Word and element pointing listing:
--*--

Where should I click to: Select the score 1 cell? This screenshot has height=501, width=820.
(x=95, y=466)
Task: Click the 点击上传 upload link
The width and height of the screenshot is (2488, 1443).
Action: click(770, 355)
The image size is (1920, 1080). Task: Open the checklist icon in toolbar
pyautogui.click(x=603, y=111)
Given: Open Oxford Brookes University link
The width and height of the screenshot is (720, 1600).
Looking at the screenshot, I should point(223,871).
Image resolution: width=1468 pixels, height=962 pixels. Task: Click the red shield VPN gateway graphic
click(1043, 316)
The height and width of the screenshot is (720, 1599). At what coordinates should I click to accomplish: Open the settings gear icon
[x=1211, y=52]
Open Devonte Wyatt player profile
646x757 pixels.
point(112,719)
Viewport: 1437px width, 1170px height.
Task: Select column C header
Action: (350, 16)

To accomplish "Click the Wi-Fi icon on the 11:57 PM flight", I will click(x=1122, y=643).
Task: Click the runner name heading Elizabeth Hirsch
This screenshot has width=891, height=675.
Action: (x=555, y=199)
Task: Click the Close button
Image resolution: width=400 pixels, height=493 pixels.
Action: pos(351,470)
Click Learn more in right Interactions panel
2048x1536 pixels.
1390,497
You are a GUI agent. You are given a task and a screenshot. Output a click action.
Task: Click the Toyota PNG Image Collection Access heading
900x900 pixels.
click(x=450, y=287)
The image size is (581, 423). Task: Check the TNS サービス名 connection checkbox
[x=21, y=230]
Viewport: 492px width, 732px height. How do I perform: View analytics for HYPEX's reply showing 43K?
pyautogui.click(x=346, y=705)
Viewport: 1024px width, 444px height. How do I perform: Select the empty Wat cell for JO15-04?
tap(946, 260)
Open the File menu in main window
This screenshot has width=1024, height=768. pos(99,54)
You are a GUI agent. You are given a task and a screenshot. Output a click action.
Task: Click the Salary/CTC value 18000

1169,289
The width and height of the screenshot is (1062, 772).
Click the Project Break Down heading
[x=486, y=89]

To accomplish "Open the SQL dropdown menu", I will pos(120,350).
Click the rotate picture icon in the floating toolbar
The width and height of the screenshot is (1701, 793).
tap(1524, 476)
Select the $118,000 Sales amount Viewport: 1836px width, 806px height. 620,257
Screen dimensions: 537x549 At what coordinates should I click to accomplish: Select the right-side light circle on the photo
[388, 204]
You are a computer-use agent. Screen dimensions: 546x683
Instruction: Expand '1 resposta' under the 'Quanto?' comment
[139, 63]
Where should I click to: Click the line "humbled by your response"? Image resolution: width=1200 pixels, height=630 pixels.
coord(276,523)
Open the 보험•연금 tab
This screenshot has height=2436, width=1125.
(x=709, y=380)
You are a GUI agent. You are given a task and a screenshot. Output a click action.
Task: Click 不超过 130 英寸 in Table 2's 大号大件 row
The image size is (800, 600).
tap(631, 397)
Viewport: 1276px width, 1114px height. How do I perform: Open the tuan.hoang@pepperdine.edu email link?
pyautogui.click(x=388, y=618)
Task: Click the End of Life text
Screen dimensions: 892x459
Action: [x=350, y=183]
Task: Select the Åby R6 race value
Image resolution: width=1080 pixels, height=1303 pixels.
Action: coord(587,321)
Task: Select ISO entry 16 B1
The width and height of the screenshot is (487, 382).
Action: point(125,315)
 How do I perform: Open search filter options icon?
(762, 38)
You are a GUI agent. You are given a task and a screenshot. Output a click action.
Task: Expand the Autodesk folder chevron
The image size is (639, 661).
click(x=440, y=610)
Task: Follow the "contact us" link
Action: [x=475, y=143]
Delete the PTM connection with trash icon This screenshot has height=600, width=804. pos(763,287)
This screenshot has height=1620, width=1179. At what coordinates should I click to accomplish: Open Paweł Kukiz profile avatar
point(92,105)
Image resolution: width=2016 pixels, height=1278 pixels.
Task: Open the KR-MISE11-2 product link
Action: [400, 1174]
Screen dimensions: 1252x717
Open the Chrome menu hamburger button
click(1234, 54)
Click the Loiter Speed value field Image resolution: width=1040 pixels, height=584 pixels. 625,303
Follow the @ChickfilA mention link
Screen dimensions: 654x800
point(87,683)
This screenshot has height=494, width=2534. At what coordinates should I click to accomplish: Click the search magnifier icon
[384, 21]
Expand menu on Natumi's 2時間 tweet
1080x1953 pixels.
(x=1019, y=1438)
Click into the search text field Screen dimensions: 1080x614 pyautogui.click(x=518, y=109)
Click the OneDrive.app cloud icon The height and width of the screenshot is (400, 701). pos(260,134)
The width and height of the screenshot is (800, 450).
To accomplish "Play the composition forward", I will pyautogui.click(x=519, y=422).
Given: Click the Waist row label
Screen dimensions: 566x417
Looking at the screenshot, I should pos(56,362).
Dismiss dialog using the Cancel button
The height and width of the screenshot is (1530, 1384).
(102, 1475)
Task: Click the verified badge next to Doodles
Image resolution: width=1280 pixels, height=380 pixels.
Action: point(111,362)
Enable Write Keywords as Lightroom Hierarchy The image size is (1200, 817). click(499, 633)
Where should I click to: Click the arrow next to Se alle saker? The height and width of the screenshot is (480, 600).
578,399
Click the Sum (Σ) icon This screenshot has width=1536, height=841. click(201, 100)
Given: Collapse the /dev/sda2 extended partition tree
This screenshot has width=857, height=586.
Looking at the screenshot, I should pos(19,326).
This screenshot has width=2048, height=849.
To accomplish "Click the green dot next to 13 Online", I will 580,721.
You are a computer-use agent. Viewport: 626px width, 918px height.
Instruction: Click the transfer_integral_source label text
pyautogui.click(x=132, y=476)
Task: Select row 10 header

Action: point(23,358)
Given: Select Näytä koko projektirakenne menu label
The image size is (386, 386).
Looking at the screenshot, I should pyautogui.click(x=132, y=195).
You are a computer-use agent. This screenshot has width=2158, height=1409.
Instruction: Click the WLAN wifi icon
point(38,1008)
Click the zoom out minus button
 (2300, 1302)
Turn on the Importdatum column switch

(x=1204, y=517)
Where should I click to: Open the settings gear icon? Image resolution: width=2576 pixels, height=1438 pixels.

--*--

> **DIRECTIONS FOR THIS TASK**
Rewrite the listing with "GUI agent" switched to "screen agent" wherever it occurs, leaving everything else as it is.

> **EXERCISE OUTPUT**
Where should I click to: Select the score 1 cell? This screenshot has height=501, width=820.
(x=95, y=466)
Task: Click the 点击上传 upload link
The width and height of the screenshot is (2488, 1443).
Action: click(770, 355)
The image size is (1920, 1080). Task: Open the checklist icon in toolbar
pyautogui.click(x=603, y=111)
Given: Open Oxford Brookes University link
The width and height of the screenshot is (720, 1600).
Looking at the screenshot, I should point(223,871).
Image resolution: width=1468 pixels, height=962 pixels. Task: Click the red shield VPN gateway graphic
click(1043, 316)
The height and width of the screenshot is (720, 1599). At what coordinates should I click to accomplish: Open the settings gear icon
[x=1211, y=52]
Open Devonte Wyatt player profile
646x757 pixels.
point(112,719)
Viewport: 1437px width, 1170px height.
Task: Select column C header
Action: (350, 16)

To accomplish "Click the Wi-Fi icon on the 11:57 PM flight", I will click(x=1122, y=643).
Task: Click the runner name heading Elizabeth Hirsch
This screenshot has width=891, height=675.
Action: (x=555, y=199)
Task: Click the Close button
Image resolution: width=400 pixels, height=493 pixels.
Action: pos(351,470)
Click Learn more in right Interactions panel
2048x1536 pixels.
1390,497
You are a screen agent. You are given a task and a screenshot. Output a click action.
Task: Click the Toyota PNG Image Collection Access heading
900x900 pixels.
click(x=450, y=287)
The image size is (581, 423). Task: Check the TNS サービス名 connection checkbox
[x=21, y=230]
Viewport: 492px width, 732px height. How do I perform: View analytics for HYPEX's reply showing 43K?
pyautogui.click(x=346, y=705)
Viewport: 1024px width, 444px height. How do I perform: Select the empty Wat cell for JO15-04?
tap(946, 260)
Open the File menu in main window
This screenshot has width=1024, height=768. pos(99,54)
You are a screen agent. You are given a task and a screenshot. Output a click action.
Task: Click the Salary/CTC value 18000

1169,289
The width and height of the screenshot is (1062, 772).
Click the Project Break Down heading
[x=486, y=89]

To accomplish "Open the SQL dropdown menu", I will pos(120,350).
Click the rotate picture icon in the floating toolbar
The width and height of the screenshot is (1701, 793).
tap(1524, 476)
Select the $118,000 Sales amount Viewport: 1836px width, 806px height. 620,257
Screen dimensions: 537x549 At what coordinates should I click to accomplish: Select the right-side light circle on the photo
[388, 204]
You are a computer-use agent. Screen dimensions: 546x683
Instruction: Expand '1 resposta' under the 'Quanto?' comment
[139, 63]
Where should I click to: Click the line "humbled by your response"? Image resolution: width=1200 pixels, height=630 pixels.
coord(276,523)
Open the 보험•연금 tab
This screenshot has height=2436, width=1125.
(x=709, y=380)
You are a screen agent. You are given a task and a screenshot. Output a click action.
Task: Click 不超过 130 英寸 in Table 2's 大号大件 row
The image size is (800, 600).
tap(631, 397)
Viewport: 1276px width, 1114px height. How do I perform: Open the tuan.hoang@pepperdine.edu email link?
pyautogui.click(x=388, y=618)
Task: Click the End of Life text
Screen dimensions: 892x459
Action: [x=350, y=183]
Task: Select the Åby R6 race value
Image resolution: width=1080 pixels, height=1303 pixels.
Action: coord(587,321)
Task: Select ISO entry 16 B1
The width and height of the screenshot is (487, 382).
Action: point(125,315)
 How do I perform: Open search filter options icon?
(762, 38)
You are a screen agent. You are given a task and a screenshot. Output a click action.
Task: Expand the Autodesk folder chevron
The image size is (639, 661).
click(x=440, y=610)
Task: Follow the "contact us" link
Action: [x=475, y=143]
Delete the PTM connection with trash icon This screenshot has height=600, width=804. pos(763,287)
This screenshot has height=1620, width=1179. At what coordinates should I click to accomplish: Open Paweł Kukiz profile avatar
point(92,105)
Image resolution: width=2016 pixels, height=1278 pixels.
Task: Open the KR-MISE11-2 product link
Action: [400, 1174]
Screen dimensions: 1252x717
Open the Chrome menu hamburger button
click(1234, 54)
Click the Loiter Speed value field Image resolution: width=1040 pixels, height=584 pixels. 625,303
Follow the @ChickfilA mention link
Screen dimensions: 654x800
point(87,683)
This screenshot has height=494, width=2534. At what coordinates should I click to accomplish: Click the search magnifier icon
[384, 21]
Expand menu on Natumi's 2時間 tweet
1080x1953 pixels.
(x=1019, y=1438)
Click into the search text field Screen dimensions: 1080x614 pyautogui.click(x=518, y=109)
Click the OneDrive.app cloud icon The height and width of the screenshot is (400, 701). pos(260,134)
The width and height of the screenshot is (800, 450).
To accomplish "Play the composition forward", I will pyautogui.click(x=519, y=422).
Given: Click the Waist row label
Screen dimensions: 566x417
Looking at the screenshot, I should pos(56,362).
Dismiss dialog using the Cancel button
The height and width of the screenshot is (1530, 1384).
(102, 1475)
Task: Click the verified badge next to Doodles
Image resolution: width=1280 pixels, height=380 pixels.
Action: point(111,362)
Enable Write Keywords as Lightroom Hierarchy The image size is (1200, 817). click(499, 633)
Where should I click to: Click the arrow next to Se alle saker? The height and width of the screenshot is (480, 600).
578,399
Click the Sum (Σ) icon This screenshot has width=1536, height=841. click(201, 100)
Given: Collapse the /dev/sda2 extended partition tree
This screenshot has width=857, height=586.
Looking at the screenshot, I should pos(19,326).
This screenshot has width=2048, height=849.
To accomplish "Click the green dot next to 13 Online", I will 580,721.
You are a computer-use agent. Viewport: 626px width, 918px height.
Instruction: Click the transfer_integral_source label text
pyautogui.click(x=132, y=476)
Task: Select row 10 header

Action: point(23,358)
Given: Select Näytä koko projektirakenne menu label
The image size is (386, 386).
Looking at the screenshot, I should pyautogui.click(x=132, y=195).
You are a computer-use agent. This screenshot has width=2158, height=1409.
Instruction: Click the WLAN wifi icon
point(38,1008)
Click the zoom out minus button
 (2300, 1302)
Turn on the Importdatum column switch

(x=1204, y=517)
Where should I click to: Open the settings gear icon? Image resolution: width=2576 pixels, height=1438 pixels.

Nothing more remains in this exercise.